*** Opening of Records shown ***

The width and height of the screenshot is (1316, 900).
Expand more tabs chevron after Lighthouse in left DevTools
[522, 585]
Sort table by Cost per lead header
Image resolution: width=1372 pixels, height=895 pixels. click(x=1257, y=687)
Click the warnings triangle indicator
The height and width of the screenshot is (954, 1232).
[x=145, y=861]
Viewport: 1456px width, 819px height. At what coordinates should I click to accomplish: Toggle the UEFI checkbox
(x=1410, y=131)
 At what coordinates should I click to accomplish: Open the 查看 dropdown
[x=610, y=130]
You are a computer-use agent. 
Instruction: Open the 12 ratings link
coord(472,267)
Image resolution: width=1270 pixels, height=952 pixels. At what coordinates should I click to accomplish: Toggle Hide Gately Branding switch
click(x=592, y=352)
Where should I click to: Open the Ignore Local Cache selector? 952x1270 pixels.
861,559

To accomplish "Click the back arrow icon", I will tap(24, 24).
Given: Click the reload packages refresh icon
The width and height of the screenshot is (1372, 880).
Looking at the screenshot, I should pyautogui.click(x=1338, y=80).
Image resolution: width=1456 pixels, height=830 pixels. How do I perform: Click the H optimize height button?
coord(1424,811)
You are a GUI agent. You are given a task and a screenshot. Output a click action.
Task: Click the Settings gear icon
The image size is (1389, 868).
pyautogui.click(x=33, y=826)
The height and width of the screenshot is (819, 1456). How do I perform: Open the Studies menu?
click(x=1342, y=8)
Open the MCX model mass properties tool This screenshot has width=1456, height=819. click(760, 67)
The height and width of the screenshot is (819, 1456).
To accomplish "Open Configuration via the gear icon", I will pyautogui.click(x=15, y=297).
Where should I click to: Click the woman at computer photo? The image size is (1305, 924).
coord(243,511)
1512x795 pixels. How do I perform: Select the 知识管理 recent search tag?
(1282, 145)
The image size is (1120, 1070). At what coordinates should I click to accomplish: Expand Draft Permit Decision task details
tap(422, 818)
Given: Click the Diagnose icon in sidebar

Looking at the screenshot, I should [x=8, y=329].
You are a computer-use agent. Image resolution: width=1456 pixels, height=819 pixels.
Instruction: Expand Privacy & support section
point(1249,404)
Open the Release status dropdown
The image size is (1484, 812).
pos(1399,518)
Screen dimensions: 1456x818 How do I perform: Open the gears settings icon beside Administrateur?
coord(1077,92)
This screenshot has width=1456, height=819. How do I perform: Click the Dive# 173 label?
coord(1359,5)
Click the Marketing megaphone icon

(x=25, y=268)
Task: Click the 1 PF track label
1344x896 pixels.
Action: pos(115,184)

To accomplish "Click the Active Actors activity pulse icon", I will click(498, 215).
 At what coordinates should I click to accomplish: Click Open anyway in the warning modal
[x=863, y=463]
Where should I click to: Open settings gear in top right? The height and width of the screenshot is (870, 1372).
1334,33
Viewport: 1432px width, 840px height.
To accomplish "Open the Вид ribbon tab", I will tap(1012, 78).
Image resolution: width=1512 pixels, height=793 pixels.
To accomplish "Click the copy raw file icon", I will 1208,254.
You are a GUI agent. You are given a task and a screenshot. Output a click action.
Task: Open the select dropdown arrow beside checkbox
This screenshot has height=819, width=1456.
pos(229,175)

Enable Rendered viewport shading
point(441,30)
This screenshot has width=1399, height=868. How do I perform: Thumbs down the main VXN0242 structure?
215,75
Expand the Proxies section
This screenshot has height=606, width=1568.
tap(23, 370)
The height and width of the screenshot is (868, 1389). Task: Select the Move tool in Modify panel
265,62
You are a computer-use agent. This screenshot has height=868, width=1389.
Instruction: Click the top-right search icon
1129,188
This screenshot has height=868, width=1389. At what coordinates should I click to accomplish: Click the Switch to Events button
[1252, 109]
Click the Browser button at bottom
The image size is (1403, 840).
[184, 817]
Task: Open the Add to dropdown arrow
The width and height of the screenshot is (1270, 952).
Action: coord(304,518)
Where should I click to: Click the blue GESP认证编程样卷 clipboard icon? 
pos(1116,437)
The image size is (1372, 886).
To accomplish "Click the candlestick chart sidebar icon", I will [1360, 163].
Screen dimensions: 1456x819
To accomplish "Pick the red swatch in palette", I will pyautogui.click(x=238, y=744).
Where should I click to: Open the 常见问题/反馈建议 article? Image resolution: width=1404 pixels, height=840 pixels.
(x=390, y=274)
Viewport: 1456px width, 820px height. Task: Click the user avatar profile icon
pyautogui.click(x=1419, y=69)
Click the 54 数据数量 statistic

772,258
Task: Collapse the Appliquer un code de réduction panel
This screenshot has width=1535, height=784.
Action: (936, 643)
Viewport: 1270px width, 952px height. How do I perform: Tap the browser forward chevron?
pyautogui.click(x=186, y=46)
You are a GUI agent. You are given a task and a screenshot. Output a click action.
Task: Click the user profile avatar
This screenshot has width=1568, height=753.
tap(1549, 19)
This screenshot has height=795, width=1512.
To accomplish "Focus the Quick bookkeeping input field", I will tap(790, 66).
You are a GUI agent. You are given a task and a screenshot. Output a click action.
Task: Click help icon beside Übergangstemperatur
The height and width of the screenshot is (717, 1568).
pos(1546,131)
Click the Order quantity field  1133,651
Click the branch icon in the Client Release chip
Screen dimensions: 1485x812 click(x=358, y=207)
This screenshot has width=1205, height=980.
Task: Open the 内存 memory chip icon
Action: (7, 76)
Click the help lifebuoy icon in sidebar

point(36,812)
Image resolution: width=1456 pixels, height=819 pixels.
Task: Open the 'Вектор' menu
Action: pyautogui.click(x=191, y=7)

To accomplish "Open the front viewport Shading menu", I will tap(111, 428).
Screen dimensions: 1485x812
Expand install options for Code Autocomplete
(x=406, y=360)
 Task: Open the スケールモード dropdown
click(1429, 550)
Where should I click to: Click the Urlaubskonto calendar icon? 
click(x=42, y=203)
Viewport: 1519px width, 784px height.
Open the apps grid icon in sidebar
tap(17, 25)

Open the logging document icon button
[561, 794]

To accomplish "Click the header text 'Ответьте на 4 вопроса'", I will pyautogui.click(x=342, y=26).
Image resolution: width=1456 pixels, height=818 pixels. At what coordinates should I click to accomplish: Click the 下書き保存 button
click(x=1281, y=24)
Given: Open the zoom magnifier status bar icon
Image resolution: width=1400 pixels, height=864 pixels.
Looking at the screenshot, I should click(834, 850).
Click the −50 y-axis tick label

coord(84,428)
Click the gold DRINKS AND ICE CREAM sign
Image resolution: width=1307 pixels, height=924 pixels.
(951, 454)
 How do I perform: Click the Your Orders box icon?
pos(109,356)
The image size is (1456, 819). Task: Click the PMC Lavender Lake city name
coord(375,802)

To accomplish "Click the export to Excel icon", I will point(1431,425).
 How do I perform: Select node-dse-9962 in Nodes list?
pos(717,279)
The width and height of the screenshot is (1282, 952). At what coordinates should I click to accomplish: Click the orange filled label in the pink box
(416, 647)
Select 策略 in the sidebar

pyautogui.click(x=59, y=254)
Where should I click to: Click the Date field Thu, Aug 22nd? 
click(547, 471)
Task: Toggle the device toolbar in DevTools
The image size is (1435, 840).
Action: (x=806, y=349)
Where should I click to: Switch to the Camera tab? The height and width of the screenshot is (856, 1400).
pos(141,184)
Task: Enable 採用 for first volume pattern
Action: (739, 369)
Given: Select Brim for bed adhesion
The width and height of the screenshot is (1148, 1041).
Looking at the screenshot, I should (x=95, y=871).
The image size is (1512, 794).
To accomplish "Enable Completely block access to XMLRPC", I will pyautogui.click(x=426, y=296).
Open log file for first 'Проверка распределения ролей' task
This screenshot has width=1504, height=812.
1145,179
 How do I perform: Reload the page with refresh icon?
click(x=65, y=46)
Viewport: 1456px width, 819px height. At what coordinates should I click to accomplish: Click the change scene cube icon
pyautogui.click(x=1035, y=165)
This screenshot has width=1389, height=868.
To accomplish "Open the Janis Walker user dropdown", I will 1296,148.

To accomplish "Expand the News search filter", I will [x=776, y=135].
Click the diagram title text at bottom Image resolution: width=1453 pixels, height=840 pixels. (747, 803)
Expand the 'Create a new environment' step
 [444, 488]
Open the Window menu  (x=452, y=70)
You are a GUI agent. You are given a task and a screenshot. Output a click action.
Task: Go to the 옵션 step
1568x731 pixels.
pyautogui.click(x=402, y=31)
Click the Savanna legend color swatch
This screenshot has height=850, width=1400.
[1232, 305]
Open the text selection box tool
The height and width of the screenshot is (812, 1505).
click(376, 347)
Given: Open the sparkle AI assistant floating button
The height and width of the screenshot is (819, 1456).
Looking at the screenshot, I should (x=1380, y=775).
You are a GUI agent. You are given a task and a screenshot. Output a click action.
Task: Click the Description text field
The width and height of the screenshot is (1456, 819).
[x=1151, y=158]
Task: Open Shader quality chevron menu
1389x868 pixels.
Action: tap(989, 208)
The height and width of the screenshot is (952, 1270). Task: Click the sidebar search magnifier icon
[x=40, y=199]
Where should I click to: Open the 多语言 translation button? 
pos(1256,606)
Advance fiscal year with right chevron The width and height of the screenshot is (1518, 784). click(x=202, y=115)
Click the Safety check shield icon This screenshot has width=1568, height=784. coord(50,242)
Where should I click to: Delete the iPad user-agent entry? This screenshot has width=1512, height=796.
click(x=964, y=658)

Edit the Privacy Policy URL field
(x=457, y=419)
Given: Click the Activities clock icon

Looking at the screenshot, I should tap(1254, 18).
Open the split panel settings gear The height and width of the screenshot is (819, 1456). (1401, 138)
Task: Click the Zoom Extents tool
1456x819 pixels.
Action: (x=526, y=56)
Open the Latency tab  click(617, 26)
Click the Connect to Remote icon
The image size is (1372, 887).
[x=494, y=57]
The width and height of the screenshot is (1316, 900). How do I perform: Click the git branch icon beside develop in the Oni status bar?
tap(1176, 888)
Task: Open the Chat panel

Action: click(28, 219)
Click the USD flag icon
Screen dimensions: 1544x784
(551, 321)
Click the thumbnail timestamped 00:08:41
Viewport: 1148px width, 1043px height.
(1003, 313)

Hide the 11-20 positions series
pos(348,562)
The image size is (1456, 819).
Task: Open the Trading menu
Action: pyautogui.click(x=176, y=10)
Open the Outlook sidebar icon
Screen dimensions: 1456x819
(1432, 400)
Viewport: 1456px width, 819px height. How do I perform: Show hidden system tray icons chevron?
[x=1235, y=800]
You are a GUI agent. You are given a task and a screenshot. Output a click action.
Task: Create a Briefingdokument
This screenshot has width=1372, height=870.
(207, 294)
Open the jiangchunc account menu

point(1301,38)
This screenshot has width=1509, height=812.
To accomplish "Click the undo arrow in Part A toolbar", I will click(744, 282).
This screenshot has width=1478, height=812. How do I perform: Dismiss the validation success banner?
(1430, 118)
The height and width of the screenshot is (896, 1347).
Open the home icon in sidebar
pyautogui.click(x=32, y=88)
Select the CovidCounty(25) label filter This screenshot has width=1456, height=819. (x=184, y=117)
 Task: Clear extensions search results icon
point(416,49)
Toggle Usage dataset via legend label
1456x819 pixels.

*** Close of Records shown ***

_Required action_. Your reply must contain the line with "Open the home icon in sidebar" and each later line of the material, word for word, and nothing else.

_Task output_.
Open the home icon in sidebar
pyautogui.click(x=32, y=88)
Select the CovidCounty(25) label filter This screenshot has width=1456, height=819. (x=184, y=117)
 Task: Clear extensions search results icon
point(416,49)
Toggle Usage dataset via legend label
1456x819 pixels.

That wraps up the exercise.